Del drifted to the window, not wanting to see their gratitude or Frank’s pleasure in their first giddy licks. Del knew how the girls were with lollipops: They’d get tired of so much work—all that licking, like cats with rock-hard milk. She stared out through the wide window at the wood-planked walkway and the boats in the harbor beyond. None of it was what it should have been: Instead of a coastal postcard, there were bare masts and old buoys, rusted chains, piles of rocks where she’d hoped for a wide, sandy shore.

They got dinner at a small place with a green awning and the thick, heady smell of fried food, ate at a wobbly plastic table on the sidewalk in front. “Fish and chips,” Frank said, “the perfect seaside meal.” Del smiled at him, a smile she could afford because of her pleasure that Frank wouldn’t know this about them: They’d eaten fish and chips at least twice a week this summer, and it was no more perfect than spaghetti or peanut butter; the girls liked it no better than frozen fish sticks at home. Ellen and Zoë sat there chewing, trading fish and fries, leaving Del and Frank to wipe grease from their own fingers, trace the red and white lines of the plastic tablecloth, and avoid each other’s eyes. Frank had left a few French fries untouched, and when some seagulls wandered over, he tossed one fry, then another, towards the birds.

“Don’t do that,” said Del, a vague and startling panic rising like vomit in her throat. “Those are terrible birds, they’re filthy and mean. They eat each other, Frank.” Beside Del, Ellen squirted ketchup onto her food, and the bottle gasped, as if desperate not to let the ketchup go.
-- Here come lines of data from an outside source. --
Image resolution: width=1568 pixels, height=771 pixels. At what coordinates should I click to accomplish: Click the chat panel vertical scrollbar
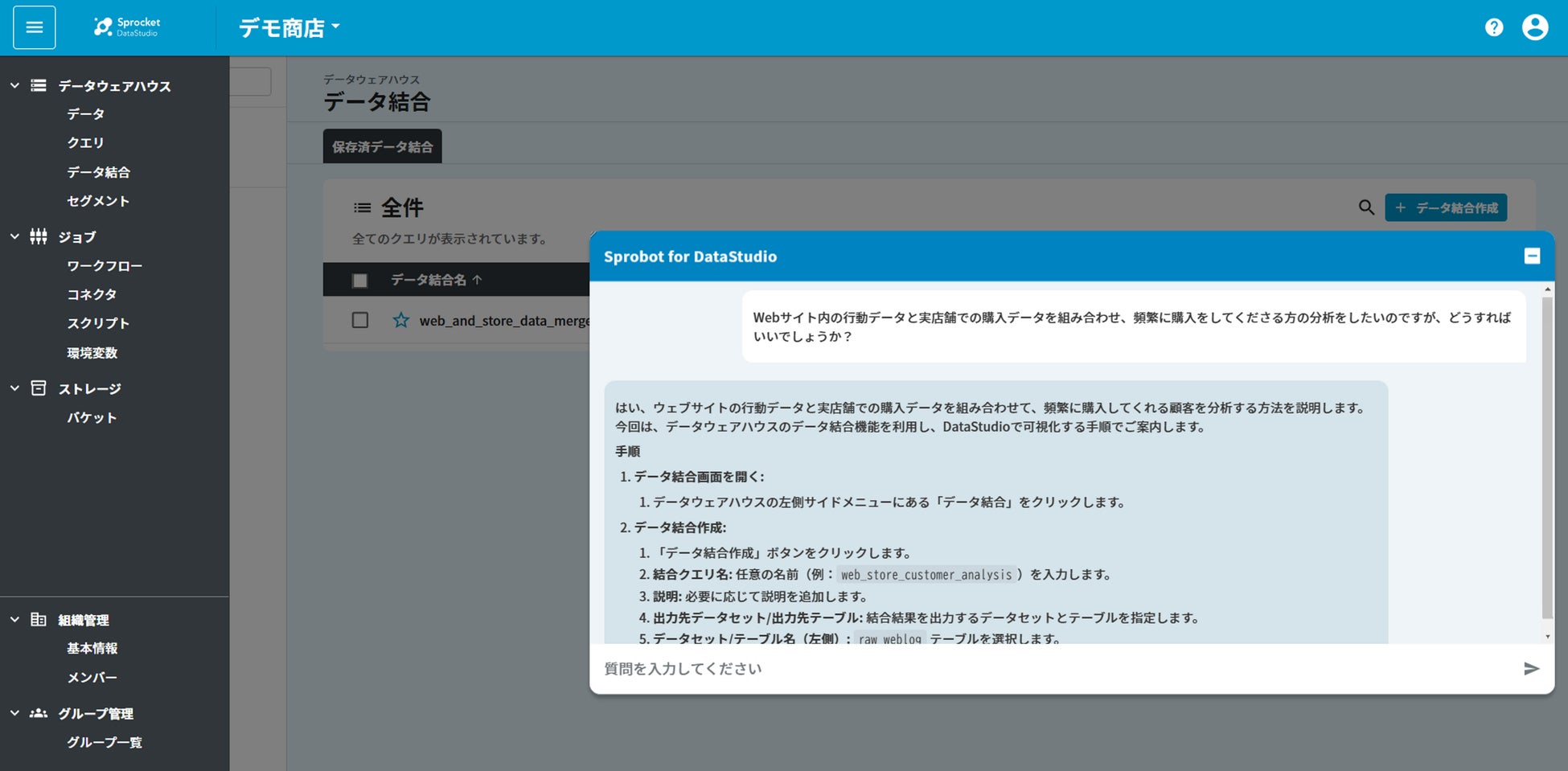point(1547,458)
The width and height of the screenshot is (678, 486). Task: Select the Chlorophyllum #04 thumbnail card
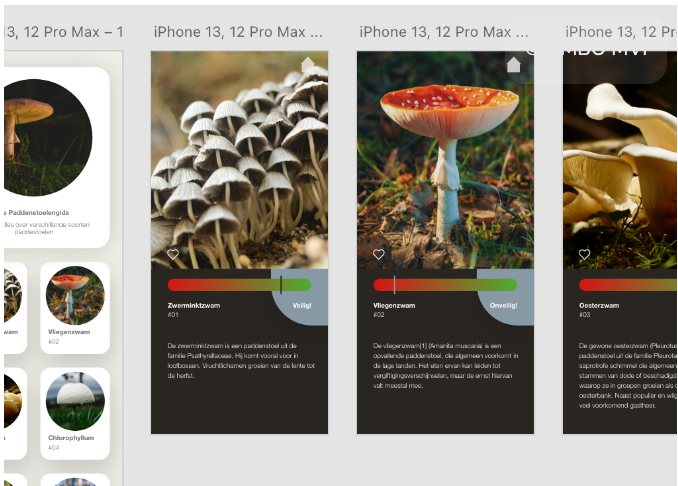tap(75, 414)
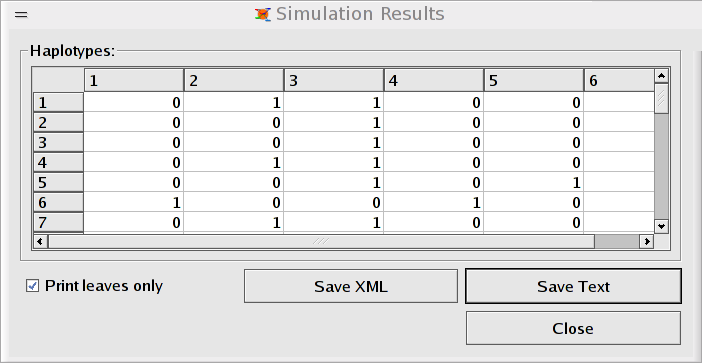The width and height of the screenshot is (702, 363).
Task: Click the horizontal scrollbar thumb
Action: (321, 242)
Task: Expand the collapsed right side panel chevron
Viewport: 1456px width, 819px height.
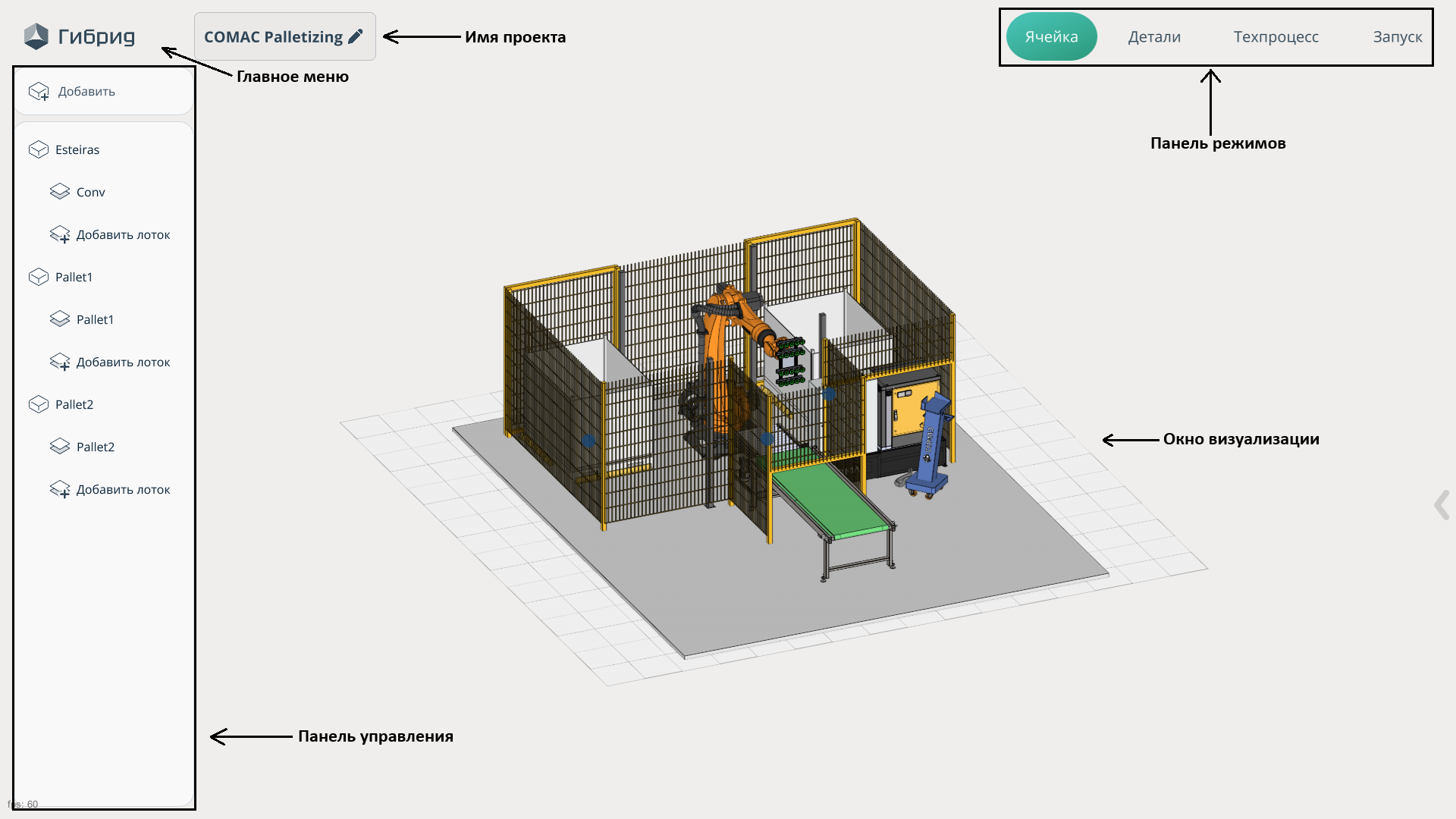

“Del,” Frank said, “relax.” And he tossed another French fry—nearly whole—to the sidewalk. A seagull scrabbled over and grabbed it in its beak, then swallowed the fry in a single sickening bite. Del imagined him pecking at the wounded seagull in the ocean, snipping out a hunk of flesh with feathers still attached and flying away with it dangling from his beak, or—worse—swallowing the chunk of bird whole and then going in for more. “Girls,” Frank said, “did you see the birds? They like the fries almost as much as you—and they like fish even better, I bet. I bet they like the fish a lot more.”

“Stop,” Del said, but the girls were already tossing scraps of deep-fried cod, laughing in real delight as Frank egged them on. Del rose and walked inside for the bathroom. It was better, she thought, to simply turn away.

They got home late, after spilled ice cream and Zoë’s tears and screeches that Del go back for a new cone, which she had. They were circling creatures of want, Del thought—the girls and Frank and the seagulls, and maybe even her. Candy, ice cream, dolls, those dirty birds fighting on the sidewalk for torn-up fish and fries. And here she was, nothing more than a squatter in someone else’s house this summer, wanting both more and less than her life at home.

In the living room, Frank stretched awkwardly, turning his torso from side to side, and Del wondered if this was a move he’d tried in front of mirrors at the gym. He’d been working out, and this repulsed her—the notion of him grunting, lifting weights, his own reflection grinning and grimacing back. He wouldn’t be staying, he said. He had a meeting at 8 a.m. She didn’t care about the meeting, or care if he was lying about it, but she hated him for what he could get away with: slipping between two worlds that seemed impossibly distant to her now—a house and a marriage from another life, and then their dark kitchen in Gloucester, as strange and impermanent as a dream.